While I rage against this supremacist and patriarchal model of both psychology and spirituality when I teach and write, while I hark on the value and power of darkness, messiness and imperfection of embodiment, I find that deep within myself, I still have a lot of decolonization to do. When I slightly slacken my attention, it is very easy for me to fall into the binaries of good and bad, right and wrong, light and dark. And yes, these are HIGHLY value-laden qualities. Good, right and light are to be aspired for, worked towards. And bad, wrong and dark are to be moved away from, to be grown out of. My skin crawls when I hear yet another spiritual teacher talk about “high vibe” and “low vibe.” And, I am here to acknowledge that my skin crawls partly because this type of thinking still lives in my psyche. As my shadow.

Yesterday, I taught about shadow to our first year interfaith/interspiritual seminary students at One Spirit Learning Alliance. So, this particular shadow is more on the surface today, and is yearning for some integration.

Even though I made the video (see above) a few weeks ago, I finally decided to write this piece today, while this subject is fresh (and hot) on my heart! I offer this essay and video as an alternative perspective, a counterbalance to the hierarchical psyche that I know I share with many who will be reading this. Let’s face it. This is the water we have been swimming in. This is Western Enlightenment thinking. No wonder none of us are exempt from it! Not even if you grew up all the way across the world – separated by landmasses, mountains, and oceans!! 

The Circle as an antithesis of Hierarchy

When I think of hierarchy, I think of rungs on a ladder, or a long, steep staircase leading to the temple of the gods high on the mountaintop. It takes work to make our way up the ladder. It requires will. Remember that will is an attribute of consciousness – whose center, in Jungian psychology, is defined as the ego. Our consciousness works with grades and scales, and assigns moral valence to these grades and scales. In all fairness, this type of hierarchical and moralistic thinking may have a function in our lives among the ten thousand things. Maybe it is the price we pay to become “civilized.” To live in relative peace with other humans who also have well-honed consciousness (and hence a nice, solid ego).

When I looked up the etymology of hierarchy, this is what I found.

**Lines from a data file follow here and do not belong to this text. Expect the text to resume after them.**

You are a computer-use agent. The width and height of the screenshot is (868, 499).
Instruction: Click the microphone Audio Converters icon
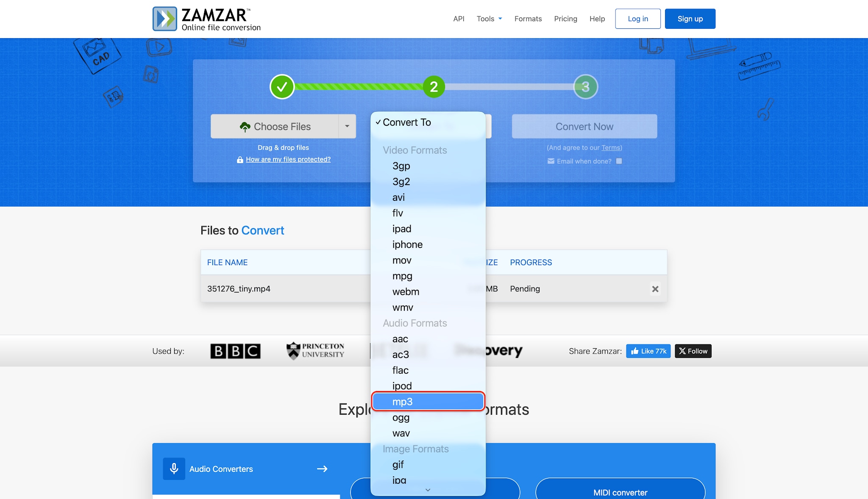tap(174, 469)
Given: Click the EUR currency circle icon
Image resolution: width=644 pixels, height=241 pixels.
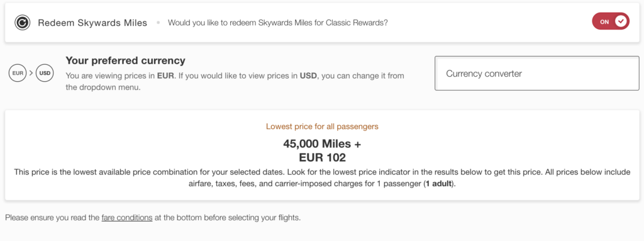Looking at the screenshot, I should click(17, 74).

The word “hierarchy” derives from Greek hierarkhia, meaning "rule of a high priest." The word is composed of hiera, meaning "the sacred rites" (neuter plural of hieros, meaning "sacred"), and arkhein, meaning "to lead, rule." So, moving upward on the hierarchy is really about the power and permission to rule and lead, especially in rites and practices that are considered “sacred!”

An implicit accompaniment of hierarchy is striving for perfection. Perfection is the highest, purest form, for which no further improvements are possible (composed of Latin per, meaning "completely", and facere, meaning "to make, to do.") Perfect is something that is complete. Done. Finished… Dead! It has no more potential. Whatever was possible for it is manifest at this moment.

How boring is that?

I believe that there is another way of being. Something deeper. Something that lives in our very bones – in our collective unconscious. Something we share with all of nature.

And that is the way of the circle.

First and foremost, nature is circular. Living on this round planet on ours, we cannot miss the cycles of day and night, full moon and new moon, the seasons, birth and death. What dies rots; and feeds new life.

So, when I feel exhausted by the climb of the hierarchical ladders and staircases (which, as I said, seems impossible to fully step off in our “civilized” identities), I fall back on practices that honor the circle.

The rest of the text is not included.